#### EXERCISE DESCRIPTION:
What is needed is every line from the one holding "This screenshot has width=721, height=477." to the last line of the data below, printed exactly and without pictures.

Stored data entries:
-- -- --
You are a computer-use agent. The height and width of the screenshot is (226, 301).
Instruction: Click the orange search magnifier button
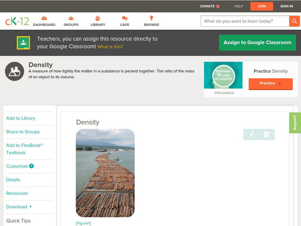[x=294, y=21]
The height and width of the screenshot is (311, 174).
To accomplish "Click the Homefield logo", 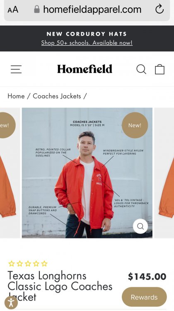I will coord(85,69).
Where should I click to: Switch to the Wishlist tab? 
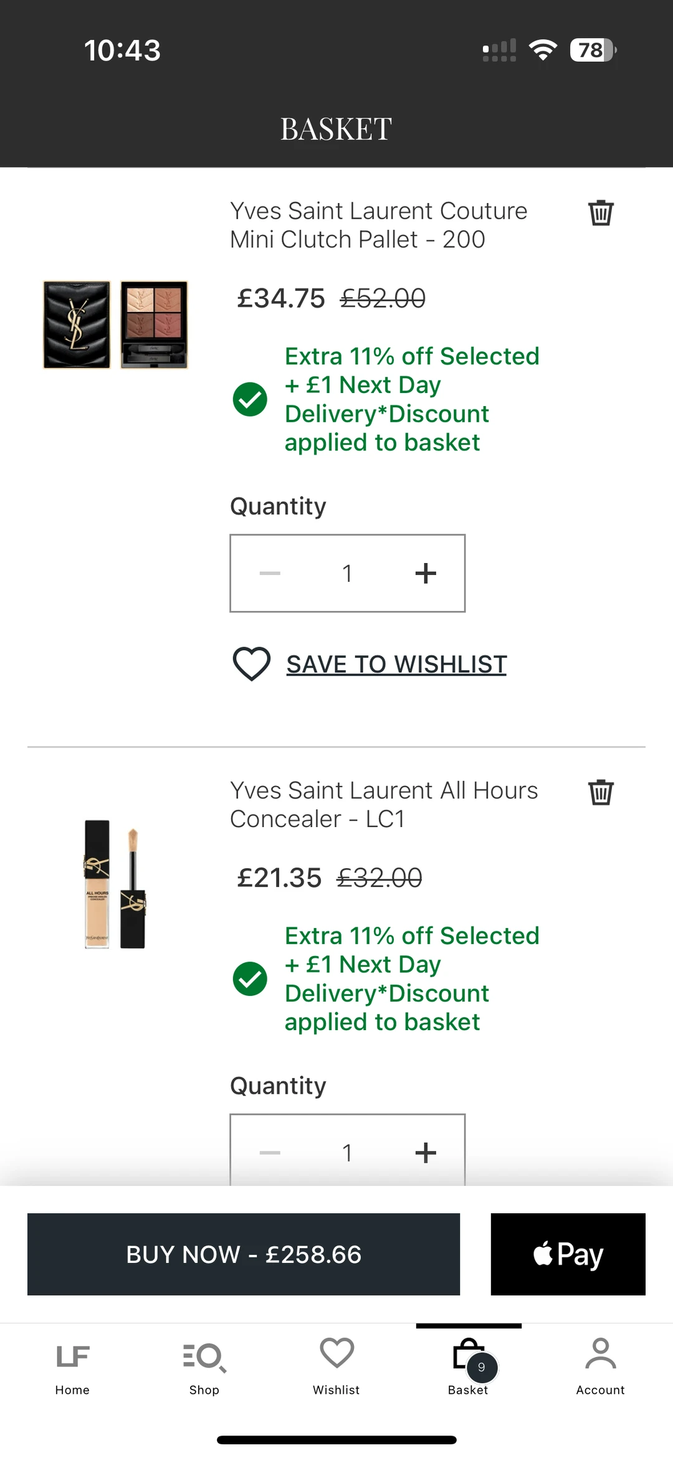pos(337,1366)
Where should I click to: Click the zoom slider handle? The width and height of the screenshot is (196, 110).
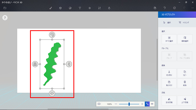pyautogui.click(x=129, y=104)
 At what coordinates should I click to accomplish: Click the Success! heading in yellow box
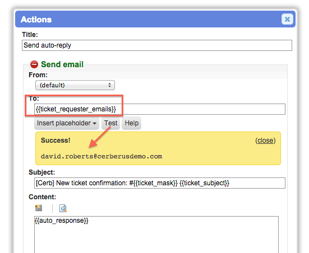(56, 140)
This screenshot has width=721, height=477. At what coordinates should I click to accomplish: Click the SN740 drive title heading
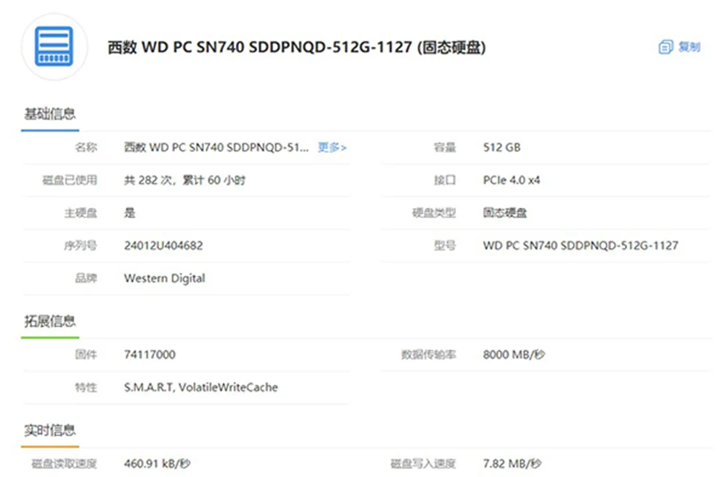pos(296,48)
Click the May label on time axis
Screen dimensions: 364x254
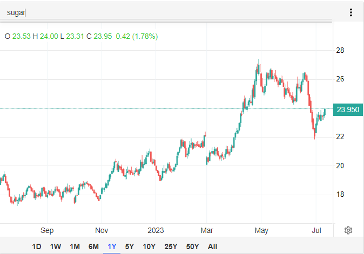[x=261, y=230]
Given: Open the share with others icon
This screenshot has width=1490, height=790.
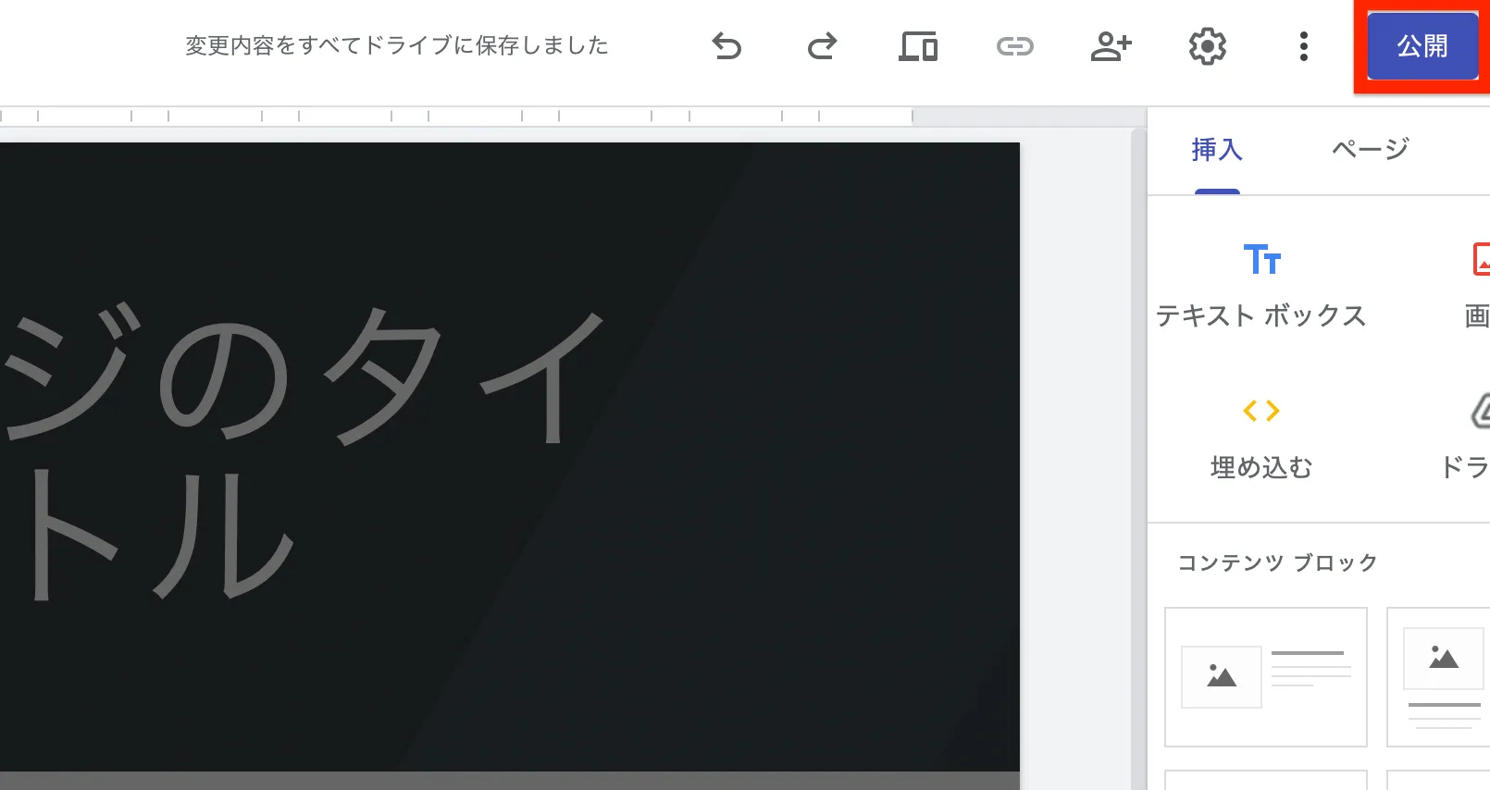Looking at the screenshot, I should (1111, 45).
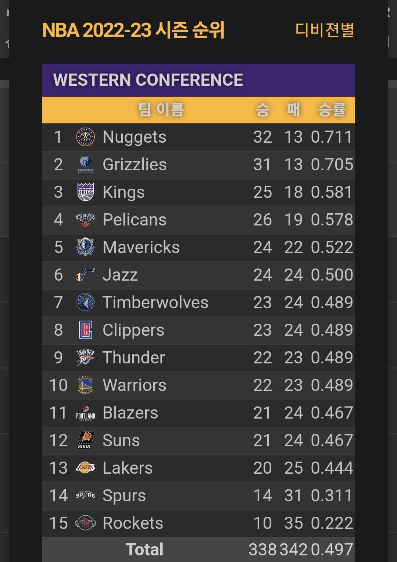Click the 패 losses column header
The image size is (397, 562).
tap(293, 110)
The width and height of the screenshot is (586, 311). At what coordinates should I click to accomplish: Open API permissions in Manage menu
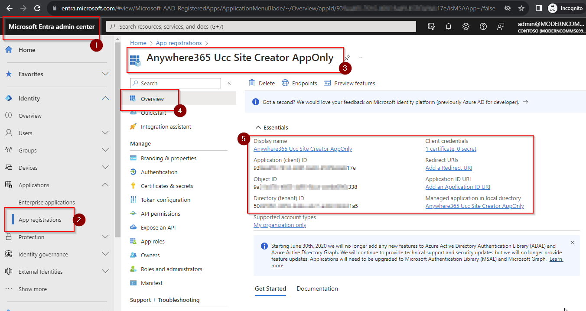tap(160, 214)
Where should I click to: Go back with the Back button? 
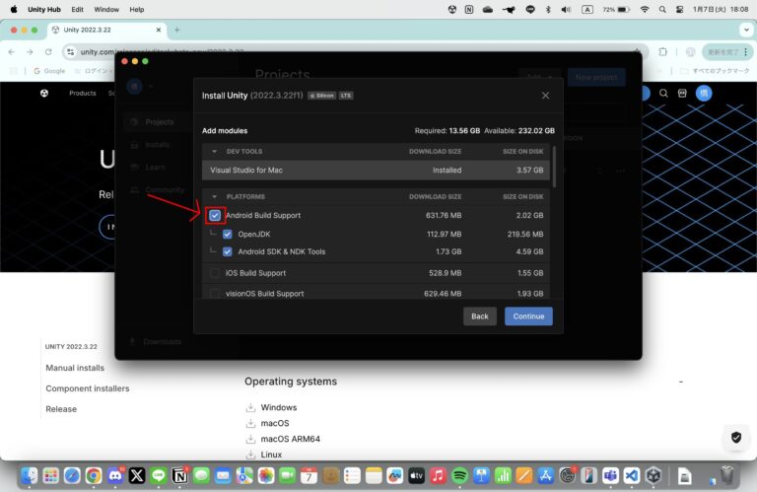click(x=480, y=316)
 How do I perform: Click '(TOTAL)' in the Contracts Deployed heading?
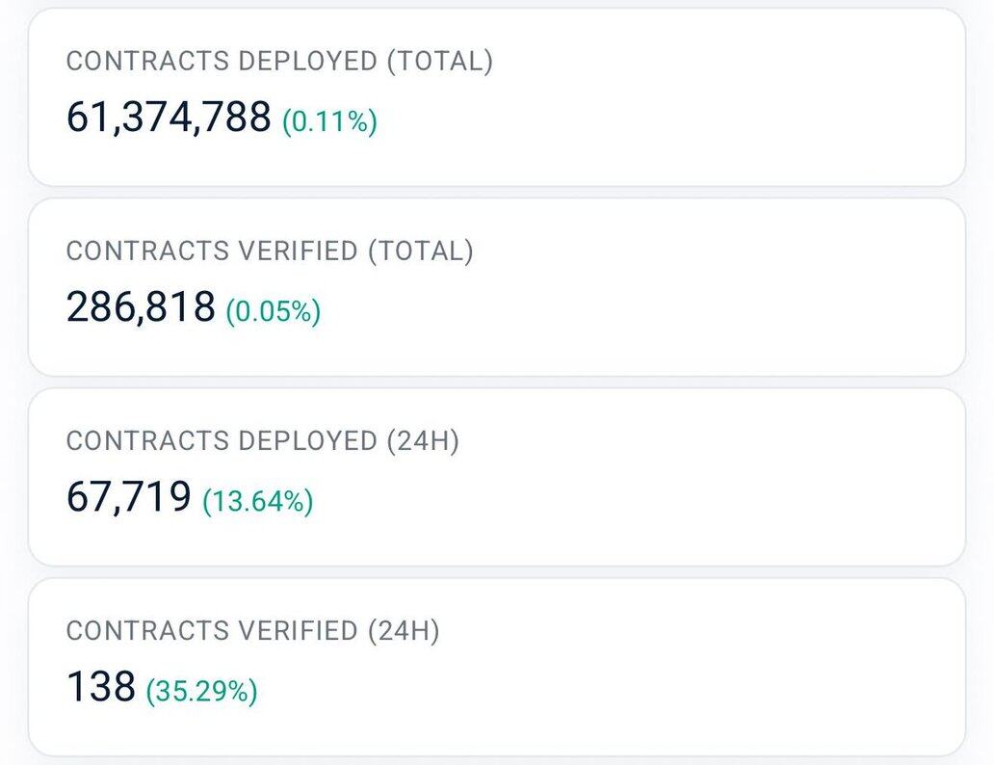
-- -- --
#### TASK RESPONSE:
This screenshot has width=721, height=477. At what coordinates should I click to accomplish: Click the SN740 drive title heading
pos(296,48)
Click the May label on time axis
Screen dimensions: 364x254
[x=261, y=230]
Given: Open the share with others icon
This screenshot has width=1490, height=790.
Looking at the screenshot, I should (1111, 45).
Click the 패 losses column header
The image size is (397, 562).
tap(293, 110)
The width and height of the screenshot is (586, 311). At what coordinates should I click to accomplish: Open API permissions in Manage menu
tap(160, 214)
Where should I click to: Go back with the Back button? 
click(x=480, y=316)
 How do I perform: Click '(TOTAL)' in the Contracts Deployed heading?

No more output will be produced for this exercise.